Vector Analysis
Vector data are the primary format for discrete geographic features — points, lines, and polygons representing everything from sample locations and road networks to property parcels and watershed boundaries. Whitebox Workflows for Python (WbW-Py) provides a comprehensive set of vector analysis tools covering attribute management, geometric measurement, spatial overlay, proximity analysis, topology repair, shape analysis, and vector-to-raster conversion.
Core Concepts
Vector analysis depends on understanding these core concepts:
- Feature geometry: Points (single coordinate pairs), lines (ordered sequences of coordinate pairs), and polygons (rings of coordinates forming closed boundaries). Each feature type supports different analyses.
- Topology: The spatial relationships between features (adjacency, containment, intersection). Topological errors (overshoots, undershoots, self-intersections) corrupt overlay operations and topology queries.
- Attribute table: The database associated with each feature layer, carrying descriptive fields and values. Attribute queries filter features; joins link external tables.
- Spatial index: Internal index structure (R-tree or quadtree) enabling fast spatial queries. Used by intersection, containment, and proximity operations. Always build spatial indices on frequently queries layers.
- Envelope (bounding box): The minimum rectangular boundary of a feature or layer; used for quick spatial culling before geometry tests.
- Buffer: A polygon created at a fixed distance around a feature. Buffers model proximity zones and are fundamental to distance-based analysis.
- Overlay (intersection, union, difference): Combining two polygon layers to create a new layer. Union merges boundaries; intersection keeps overlapping area only; difference removes one layer from another.
- Dissolve (aggregation): Merging adjacent features with identical attribute values, creating larger aggregate features.
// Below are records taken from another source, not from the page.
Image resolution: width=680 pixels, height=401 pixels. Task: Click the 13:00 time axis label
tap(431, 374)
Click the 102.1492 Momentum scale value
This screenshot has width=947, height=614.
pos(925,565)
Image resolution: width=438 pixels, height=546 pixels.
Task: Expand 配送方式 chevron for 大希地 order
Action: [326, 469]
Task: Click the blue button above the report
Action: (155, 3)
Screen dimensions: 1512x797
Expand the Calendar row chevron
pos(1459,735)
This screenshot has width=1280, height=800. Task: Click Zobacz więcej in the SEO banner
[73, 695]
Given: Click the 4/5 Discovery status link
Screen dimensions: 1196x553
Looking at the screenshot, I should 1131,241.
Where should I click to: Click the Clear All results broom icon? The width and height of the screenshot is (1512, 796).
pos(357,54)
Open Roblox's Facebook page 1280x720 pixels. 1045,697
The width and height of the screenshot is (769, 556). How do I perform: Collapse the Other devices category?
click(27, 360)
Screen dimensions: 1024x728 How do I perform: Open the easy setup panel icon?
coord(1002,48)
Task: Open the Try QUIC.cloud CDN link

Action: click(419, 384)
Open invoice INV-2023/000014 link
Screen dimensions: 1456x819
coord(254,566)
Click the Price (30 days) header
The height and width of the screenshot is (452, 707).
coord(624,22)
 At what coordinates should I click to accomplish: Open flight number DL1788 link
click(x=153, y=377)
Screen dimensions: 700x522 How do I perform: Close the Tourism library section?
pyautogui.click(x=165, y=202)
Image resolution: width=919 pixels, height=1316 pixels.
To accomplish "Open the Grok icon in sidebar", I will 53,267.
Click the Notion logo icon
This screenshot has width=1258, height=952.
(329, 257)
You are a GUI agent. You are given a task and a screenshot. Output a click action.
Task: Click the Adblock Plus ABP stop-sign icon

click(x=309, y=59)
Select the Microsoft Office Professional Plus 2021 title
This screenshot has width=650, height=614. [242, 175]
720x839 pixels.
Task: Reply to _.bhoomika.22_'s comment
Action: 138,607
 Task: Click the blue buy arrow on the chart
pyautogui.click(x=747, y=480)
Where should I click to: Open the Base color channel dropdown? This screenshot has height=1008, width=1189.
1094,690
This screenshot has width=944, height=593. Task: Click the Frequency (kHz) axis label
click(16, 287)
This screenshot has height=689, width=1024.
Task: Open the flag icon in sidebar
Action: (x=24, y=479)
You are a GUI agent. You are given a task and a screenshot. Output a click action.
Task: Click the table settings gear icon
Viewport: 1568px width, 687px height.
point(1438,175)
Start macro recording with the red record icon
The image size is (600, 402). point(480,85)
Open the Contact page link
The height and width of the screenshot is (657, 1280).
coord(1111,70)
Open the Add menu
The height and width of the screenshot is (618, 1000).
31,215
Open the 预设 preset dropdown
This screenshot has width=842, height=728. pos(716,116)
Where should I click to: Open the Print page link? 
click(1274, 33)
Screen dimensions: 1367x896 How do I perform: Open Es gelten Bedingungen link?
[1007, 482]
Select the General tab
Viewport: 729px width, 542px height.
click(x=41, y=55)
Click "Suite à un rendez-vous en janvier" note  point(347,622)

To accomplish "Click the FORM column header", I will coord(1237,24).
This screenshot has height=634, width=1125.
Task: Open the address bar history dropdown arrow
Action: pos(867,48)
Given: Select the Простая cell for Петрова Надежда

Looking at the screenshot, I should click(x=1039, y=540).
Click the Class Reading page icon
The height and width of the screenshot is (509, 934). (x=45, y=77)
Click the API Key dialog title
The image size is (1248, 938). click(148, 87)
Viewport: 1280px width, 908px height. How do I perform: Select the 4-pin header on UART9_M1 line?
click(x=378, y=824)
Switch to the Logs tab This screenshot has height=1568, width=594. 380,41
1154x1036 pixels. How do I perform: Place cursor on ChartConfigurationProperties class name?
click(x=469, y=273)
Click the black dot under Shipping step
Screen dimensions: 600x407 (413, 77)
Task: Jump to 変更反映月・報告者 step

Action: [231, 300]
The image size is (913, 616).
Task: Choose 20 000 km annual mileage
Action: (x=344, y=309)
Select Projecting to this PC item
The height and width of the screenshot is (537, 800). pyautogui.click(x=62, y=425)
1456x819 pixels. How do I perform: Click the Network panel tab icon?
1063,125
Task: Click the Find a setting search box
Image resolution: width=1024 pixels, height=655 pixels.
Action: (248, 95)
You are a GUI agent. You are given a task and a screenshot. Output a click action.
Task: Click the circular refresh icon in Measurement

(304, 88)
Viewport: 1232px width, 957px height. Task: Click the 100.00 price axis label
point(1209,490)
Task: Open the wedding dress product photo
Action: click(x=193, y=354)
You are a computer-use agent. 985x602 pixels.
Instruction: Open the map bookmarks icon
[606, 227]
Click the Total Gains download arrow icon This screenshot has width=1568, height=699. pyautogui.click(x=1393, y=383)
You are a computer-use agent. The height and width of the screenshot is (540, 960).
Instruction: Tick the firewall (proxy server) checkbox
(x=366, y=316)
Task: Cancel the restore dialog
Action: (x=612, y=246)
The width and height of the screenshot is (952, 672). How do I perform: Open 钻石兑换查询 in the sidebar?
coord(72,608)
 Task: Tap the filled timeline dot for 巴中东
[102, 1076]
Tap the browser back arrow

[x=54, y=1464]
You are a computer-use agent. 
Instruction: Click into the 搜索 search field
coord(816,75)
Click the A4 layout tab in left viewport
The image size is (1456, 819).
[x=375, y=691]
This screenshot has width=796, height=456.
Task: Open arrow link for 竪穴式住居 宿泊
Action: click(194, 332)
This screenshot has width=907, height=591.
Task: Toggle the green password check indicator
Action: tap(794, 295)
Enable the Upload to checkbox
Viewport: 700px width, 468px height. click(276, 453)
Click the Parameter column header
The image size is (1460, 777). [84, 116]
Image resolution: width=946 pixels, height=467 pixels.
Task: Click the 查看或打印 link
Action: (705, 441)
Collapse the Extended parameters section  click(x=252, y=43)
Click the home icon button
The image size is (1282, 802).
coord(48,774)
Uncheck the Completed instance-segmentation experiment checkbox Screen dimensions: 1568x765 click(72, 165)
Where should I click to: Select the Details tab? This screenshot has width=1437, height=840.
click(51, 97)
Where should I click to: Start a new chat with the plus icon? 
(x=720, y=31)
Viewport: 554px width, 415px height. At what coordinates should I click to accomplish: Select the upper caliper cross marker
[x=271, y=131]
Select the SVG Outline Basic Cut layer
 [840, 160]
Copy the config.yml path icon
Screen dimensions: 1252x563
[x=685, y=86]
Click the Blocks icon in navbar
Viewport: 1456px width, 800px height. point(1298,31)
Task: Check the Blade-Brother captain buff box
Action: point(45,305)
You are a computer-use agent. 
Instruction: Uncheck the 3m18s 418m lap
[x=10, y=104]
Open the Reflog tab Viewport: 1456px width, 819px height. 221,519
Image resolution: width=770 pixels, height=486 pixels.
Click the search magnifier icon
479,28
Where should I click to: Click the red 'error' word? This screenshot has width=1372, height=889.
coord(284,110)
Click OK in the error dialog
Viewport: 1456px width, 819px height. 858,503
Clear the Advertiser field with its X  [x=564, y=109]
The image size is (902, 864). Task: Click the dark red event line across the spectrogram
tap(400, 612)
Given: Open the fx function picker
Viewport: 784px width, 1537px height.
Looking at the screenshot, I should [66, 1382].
Reduces feature count and simplifies geometry.
- Spatial join: Associating features from one layer with features from another based on spatial relationship (overlap, containment, proximity). Assigns attributes across layers.
- Proximity analysis: Finding nearest features, distances, or connectivity. Foundation for network analysis, market analysis, and accessibility studies.
Reading and Writing Vectors
import whitebox_workflows as wbw
wbe = wbw.WbEnvironment()
wbe.working_directory = '/data/vectors'
# Read a single vector
watersheds = wbe.read_vector('watersheds.shp')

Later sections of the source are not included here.